DIRECTIONS FOR THIS TASK:
For each line of the data below, copy it if it holds the word "computer".

== Segment start ==

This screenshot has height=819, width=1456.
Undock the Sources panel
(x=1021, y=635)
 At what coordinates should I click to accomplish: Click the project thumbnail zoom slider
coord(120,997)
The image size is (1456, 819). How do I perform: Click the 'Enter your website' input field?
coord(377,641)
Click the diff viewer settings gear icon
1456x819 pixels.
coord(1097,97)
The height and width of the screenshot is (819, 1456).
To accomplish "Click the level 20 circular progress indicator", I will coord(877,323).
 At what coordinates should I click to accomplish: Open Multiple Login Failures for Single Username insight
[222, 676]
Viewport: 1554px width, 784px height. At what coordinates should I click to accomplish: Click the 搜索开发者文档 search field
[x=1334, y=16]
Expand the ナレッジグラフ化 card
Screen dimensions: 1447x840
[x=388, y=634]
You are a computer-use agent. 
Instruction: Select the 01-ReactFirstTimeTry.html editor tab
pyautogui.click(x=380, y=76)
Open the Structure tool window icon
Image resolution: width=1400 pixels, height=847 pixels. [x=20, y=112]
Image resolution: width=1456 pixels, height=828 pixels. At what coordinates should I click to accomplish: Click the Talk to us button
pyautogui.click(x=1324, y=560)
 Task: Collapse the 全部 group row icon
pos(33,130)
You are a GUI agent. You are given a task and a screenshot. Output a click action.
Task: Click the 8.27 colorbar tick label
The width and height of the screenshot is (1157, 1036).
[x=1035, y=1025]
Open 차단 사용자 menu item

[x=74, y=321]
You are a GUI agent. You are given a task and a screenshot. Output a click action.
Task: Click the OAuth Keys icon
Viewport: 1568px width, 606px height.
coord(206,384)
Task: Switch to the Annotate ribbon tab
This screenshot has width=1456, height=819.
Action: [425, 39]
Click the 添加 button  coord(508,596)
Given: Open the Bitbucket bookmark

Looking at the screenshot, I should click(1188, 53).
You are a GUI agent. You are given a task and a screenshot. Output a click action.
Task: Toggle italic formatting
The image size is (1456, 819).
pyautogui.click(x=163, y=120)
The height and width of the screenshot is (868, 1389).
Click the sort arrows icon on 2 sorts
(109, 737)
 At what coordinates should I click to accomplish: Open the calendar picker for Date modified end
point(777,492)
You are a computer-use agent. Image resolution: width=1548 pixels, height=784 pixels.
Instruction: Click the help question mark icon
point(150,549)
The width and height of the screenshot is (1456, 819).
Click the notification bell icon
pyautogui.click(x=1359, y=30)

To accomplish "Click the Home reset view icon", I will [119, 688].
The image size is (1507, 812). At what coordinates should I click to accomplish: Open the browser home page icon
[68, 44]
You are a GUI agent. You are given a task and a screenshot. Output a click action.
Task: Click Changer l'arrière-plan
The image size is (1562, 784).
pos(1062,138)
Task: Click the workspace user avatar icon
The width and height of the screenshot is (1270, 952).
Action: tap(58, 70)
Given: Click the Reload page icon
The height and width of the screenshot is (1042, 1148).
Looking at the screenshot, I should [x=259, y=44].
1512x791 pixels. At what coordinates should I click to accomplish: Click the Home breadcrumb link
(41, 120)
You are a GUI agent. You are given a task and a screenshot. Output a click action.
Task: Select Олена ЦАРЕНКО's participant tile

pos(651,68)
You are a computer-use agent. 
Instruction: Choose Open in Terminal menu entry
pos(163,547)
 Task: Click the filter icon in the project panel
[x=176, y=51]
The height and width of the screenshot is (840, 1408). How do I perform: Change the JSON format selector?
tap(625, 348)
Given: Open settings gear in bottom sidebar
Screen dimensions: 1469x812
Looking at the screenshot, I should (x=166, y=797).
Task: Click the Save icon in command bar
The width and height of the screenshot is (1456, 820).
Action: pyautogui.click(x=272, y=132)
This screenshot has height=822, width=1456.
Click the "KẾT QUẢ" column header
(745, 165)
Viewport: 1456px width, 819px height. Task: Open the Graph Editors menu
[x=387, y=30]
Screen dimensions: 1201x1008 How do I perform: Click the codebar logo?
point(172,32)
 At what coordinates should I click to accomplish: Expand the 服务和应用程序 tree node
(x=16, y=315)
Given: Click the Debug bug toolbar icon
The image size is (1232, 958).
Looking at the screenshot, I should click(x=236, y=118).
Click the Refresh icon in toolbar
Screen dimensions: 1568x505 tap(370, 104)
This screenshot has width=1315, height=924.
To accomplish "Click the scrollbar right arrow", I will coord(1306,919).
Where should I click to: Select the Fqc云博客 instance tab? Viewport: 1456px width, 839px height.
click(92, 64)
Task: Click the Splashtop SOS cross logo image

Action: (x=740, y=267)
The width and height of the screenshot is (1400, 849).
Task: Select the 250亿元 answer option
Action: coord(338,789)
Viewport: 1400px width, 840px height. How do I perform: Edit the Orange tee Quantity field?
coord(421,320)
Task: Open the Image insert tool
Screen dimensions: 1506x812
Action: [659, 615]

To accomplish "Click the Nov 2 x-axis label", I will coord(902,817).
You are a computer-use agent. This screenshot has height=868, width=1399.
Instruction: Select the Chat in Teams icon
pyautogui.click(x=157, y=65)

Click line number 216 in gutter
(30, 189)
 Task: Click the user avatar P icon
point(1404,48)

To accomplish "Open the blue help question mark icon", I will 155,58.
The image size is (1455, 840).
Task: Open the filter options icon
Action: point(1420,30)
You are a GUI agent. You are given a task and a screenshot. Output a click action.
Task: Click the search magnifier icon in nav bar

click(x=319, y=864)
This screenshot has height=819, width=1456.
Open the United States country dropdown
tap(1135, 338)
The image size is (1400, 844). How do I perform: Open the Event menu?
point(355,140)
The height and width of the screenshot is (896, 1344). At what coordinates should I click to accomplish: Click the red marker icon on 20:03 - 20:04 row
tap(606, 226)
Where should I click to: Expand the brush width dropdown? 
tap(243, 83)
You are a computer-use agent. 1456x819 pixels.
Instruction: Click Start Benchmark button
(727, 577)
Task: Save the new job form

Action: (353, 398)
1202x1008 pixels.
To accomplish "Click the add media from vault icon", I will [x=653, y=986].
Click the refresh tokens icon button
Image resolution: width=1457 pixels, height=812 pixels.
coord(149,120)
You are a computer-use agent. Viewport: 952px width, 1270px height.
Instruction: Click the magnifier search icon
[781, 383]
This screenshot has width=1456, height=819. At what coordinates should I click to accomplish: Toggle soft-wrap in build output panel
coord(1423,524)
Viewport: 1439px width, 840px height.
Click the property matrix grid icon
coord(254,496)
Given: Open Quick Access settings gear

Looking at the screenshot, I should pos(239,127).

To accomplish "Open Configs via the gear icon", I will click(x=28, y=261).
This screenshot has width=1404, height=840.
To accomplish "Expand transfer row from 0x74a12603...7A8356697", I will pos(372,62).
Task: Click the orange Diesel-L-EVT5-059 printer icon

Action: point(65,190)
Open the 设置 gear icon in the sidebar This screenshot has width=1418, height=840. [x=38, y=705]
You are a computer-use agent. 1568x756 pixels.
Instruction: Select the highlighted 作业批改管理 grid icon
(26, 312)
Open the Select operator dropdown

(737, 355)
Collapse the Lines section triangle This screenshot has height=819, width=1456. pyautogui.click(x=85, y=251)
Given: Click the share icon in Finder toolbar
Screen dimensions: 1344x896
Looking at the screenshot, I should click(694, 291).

== Segment end ==

RESULT FOR THIS EXERCISE:
You are a computer-use agent. 
You are a computer-use agent. Image resolution: width=1548 pixels, height=784 pixels.
You are a computer-use agent. 
You are a computer-use agent. This screenshot has height=868, width=1399.
You are a computer-use agent. 1456x819 pixels.
You are a computer-use agent. Viewport: 952px width, 1270px height.
You are a computer-use agent. 1568x756 pixels.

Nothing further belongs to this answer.